Francisco Tropepi manifestó el apoyo explícito de la gestión de Javier Milei a Donald Trump por el ataque a Venezuela para recuperar “la democracia” y “los derechos humanos”.
Diversos organismos internacionales convocaron reuniones de urgencia tras el operativo militar de Estados Unidos en Venezuela que resultó en la captura de Nicolás Maduro. Durante una sesión del Consejo de Seguridad de las Naciones Unidas, solicitada por Colombia y respaldada por Rusia y China, el Gobierno argentino manifestó su apoyo explícito a las acciones estadounidenses.
El embajador argentino ante la ONU, Francisco Tropepi, afirmó que la administración de Javier Milei “valora la decisión y la determinación demostradas por el presidente de Estados Unidos y por su gobierno en las recientes acciones adoptadas en Venezuela que derivaron en la captura del dictador Nicolás Maduro”.
En su exposición, Tropepi sostuvo que estos acontecimientos representan un avance contra el narcoterrorismo regional y abren una oportunidad para que el pueblo venezolano logre “recuperar plenamente la democracia, el imperio de la ley y el respeto de los derechos humanos”.
Según el diplomático, el régimen de Maduro no solo fue una amenaza interna por la violación sistemática de derechos fundamentales, sino también “para toda la región, al liderar y exportar sus redes de narcotráfico y crimen organizado”. Asimismo, la Argentina solicitó formalmente a las autoridades de la transición venezolana la liberación del gendarme Nahuel Gallo, detenido desde finales de 2024.
Por el contrario, la postura de Venezuela fue de absoluto rechazo.
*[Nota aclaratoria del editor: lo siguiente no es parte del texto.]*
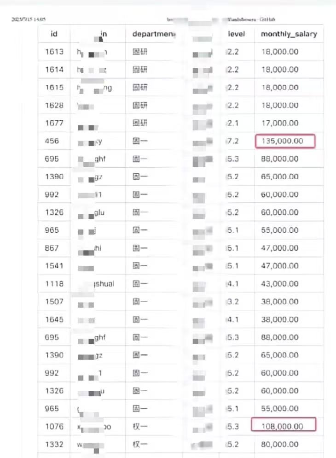
Task: Select the level 7.2 cell
Action: tap(233, 141)
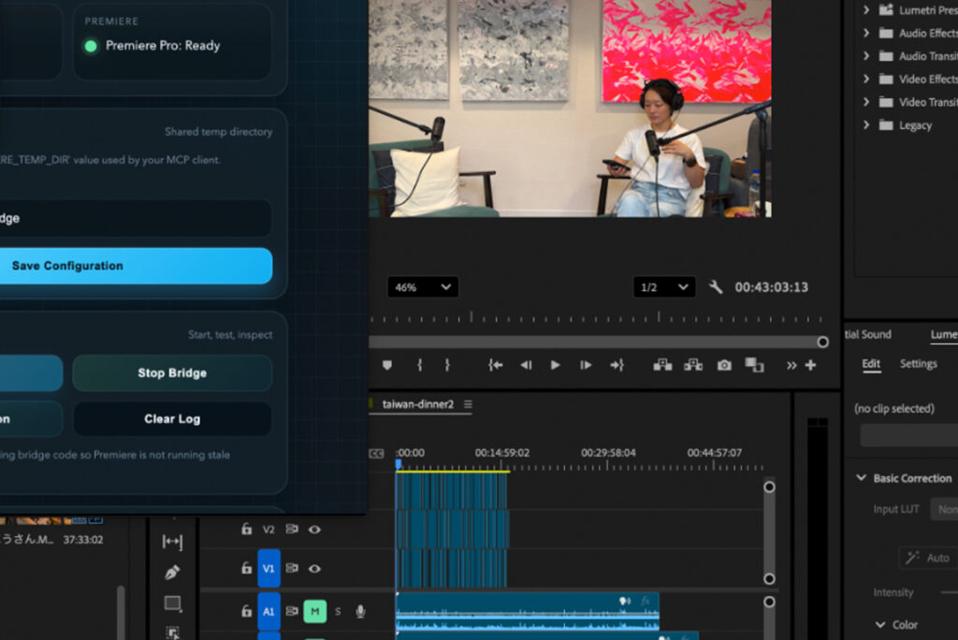Open the 46% zoom level dropdown

click(x=422, y=287)

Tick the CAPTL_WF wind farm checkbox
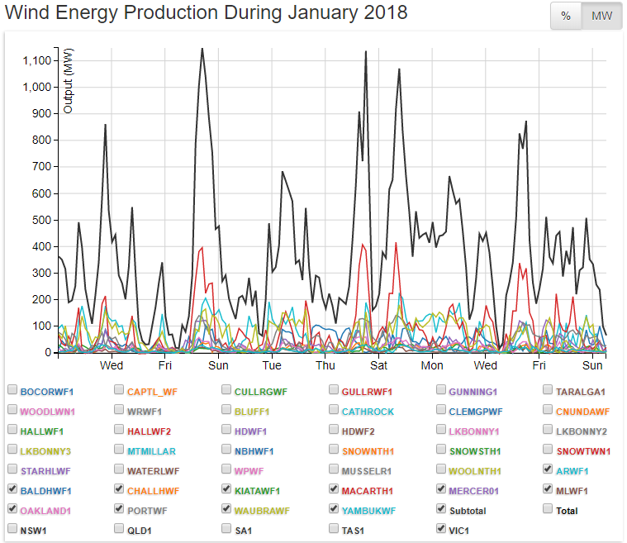(x=120, y=390)
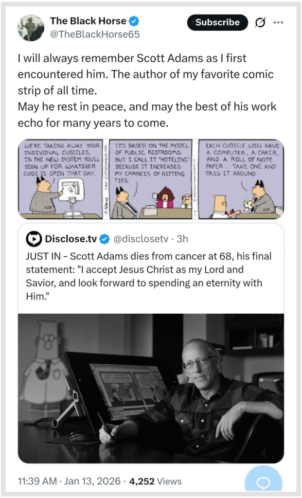
Task: Select The Black Horse display name
Action: (88, 21)
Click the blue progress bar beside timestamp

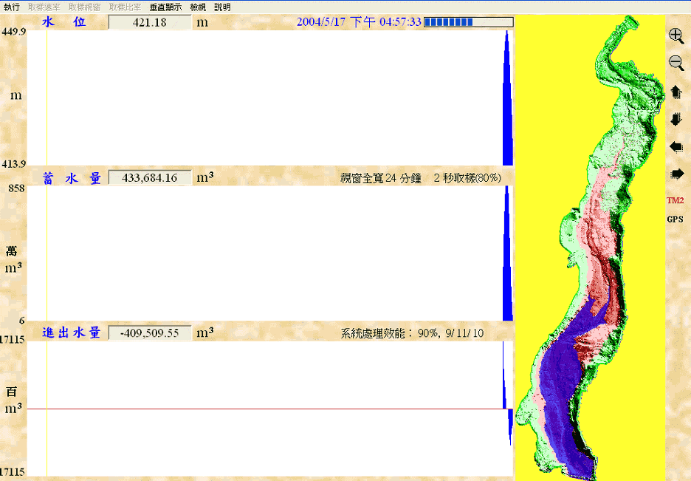tap(468, 22)
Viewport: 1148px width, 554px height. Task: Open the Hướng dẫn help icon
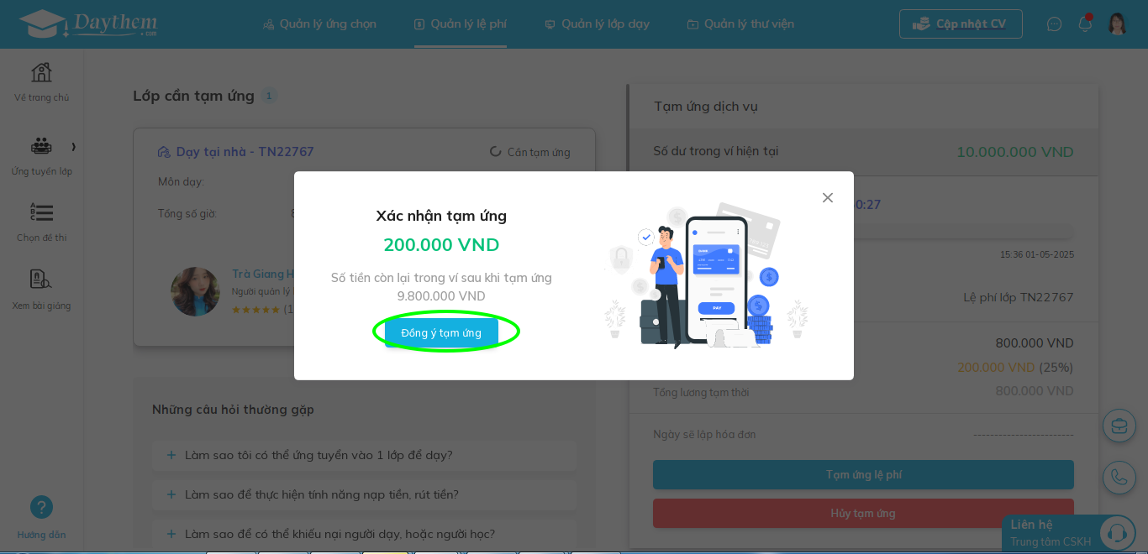point(41,507)
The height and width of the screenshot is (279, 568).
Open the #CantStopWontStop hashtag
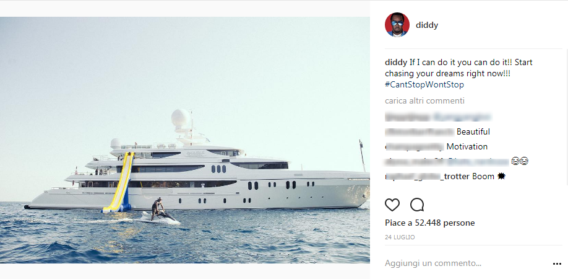click(x=424, y=84)
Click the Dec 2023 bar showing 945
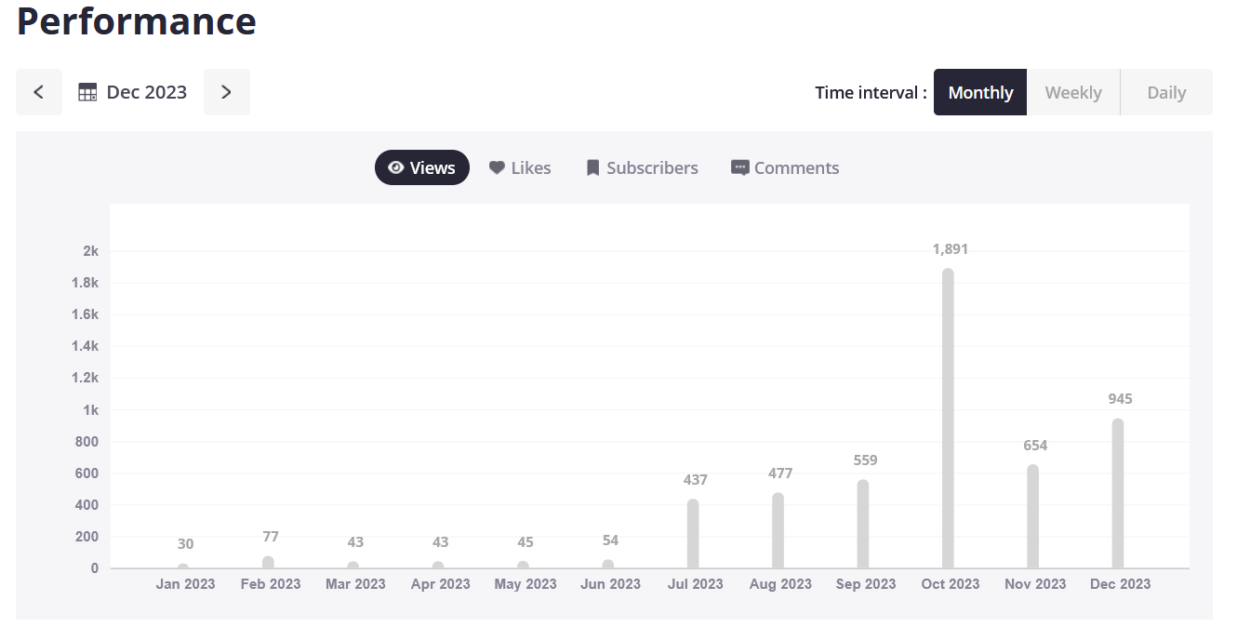 click(1118, 493)
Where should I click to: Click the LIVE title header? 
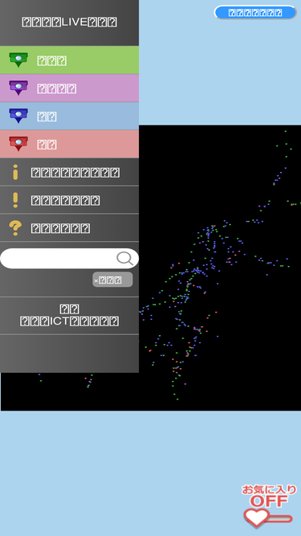pos(70,23)
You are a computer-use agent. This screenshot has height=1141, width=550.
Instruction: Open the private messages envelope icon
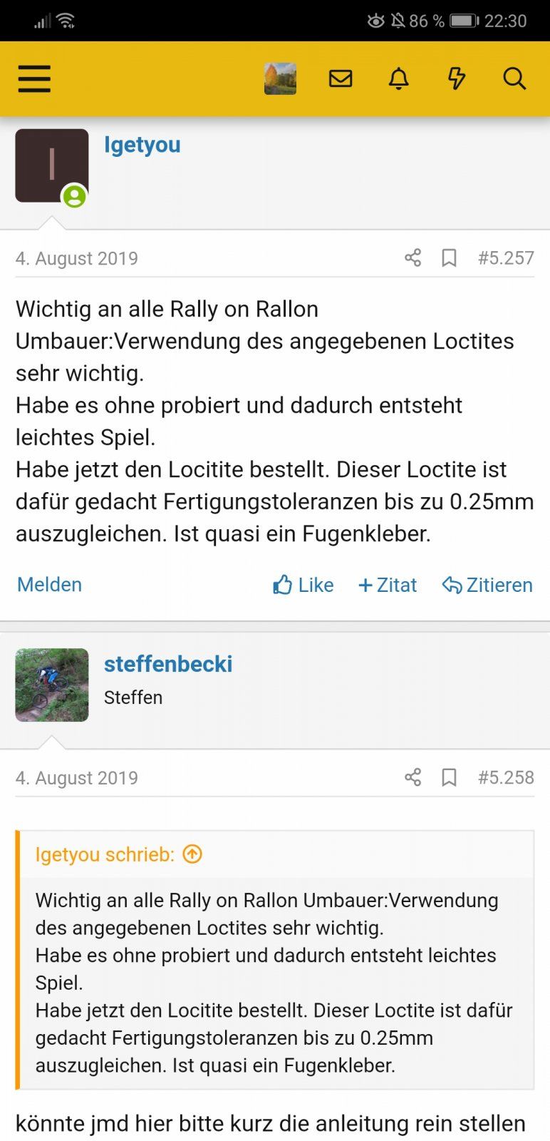(341, 78)
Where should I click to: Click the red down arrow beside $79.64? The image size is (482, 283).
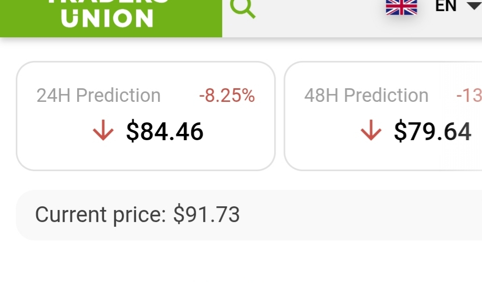point(371,131)
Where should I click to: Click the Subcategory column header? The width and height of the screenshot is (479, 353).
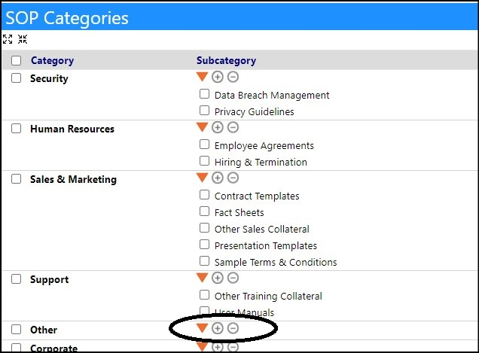227,60
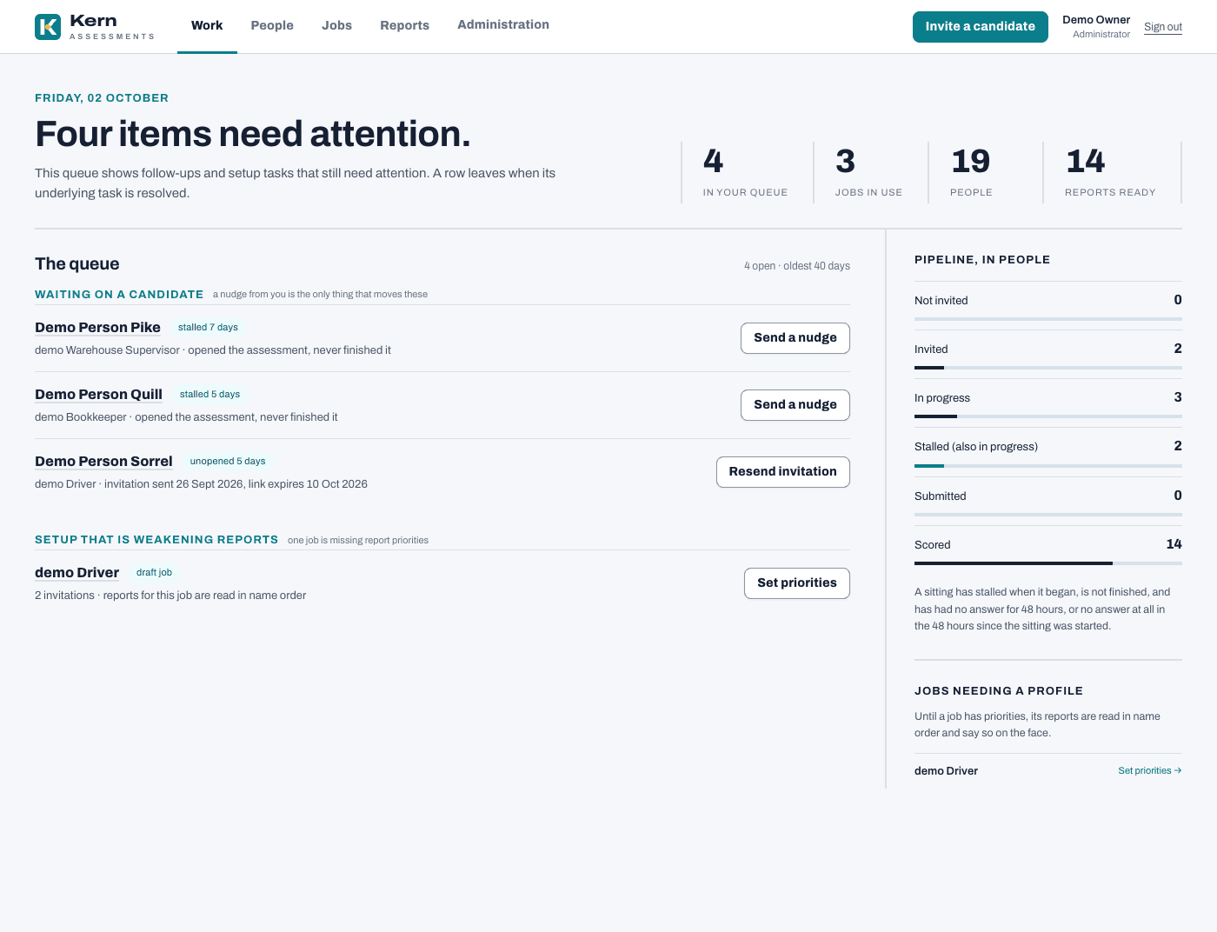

El embajador venezolano ante la ONU, Samuel Moncada, acusó a Washington de ejecutar “una guerra colonial” con el fin de “imponer un gobierno títere” para controlar las reservas de petróleo del país.
Moncada denunció que Estados Unidos violó la Carta fundacional de la ONU al recurrir al uso de la fuerza contra la independencia política de otro Estado. En paralelo, la Organización de Estados Americanos (OEA) también convocó a un Consejo Permanente extraordinario para abordar la situación, a pedido de misiones diplomáticas que incluyeron a países que rechazaron la intervención.
La crisis generó una profunda división en los bloques regionales. En una videoconferencia de la CELAC, los mandatarios no lograron alcanzar un consenso: mientras los presidentes de Argentina, Ecuador y El Salvador celebraron la caída de Maduro, los líderes de Brasil, Chile, Colombia y México condenaron la acción militar.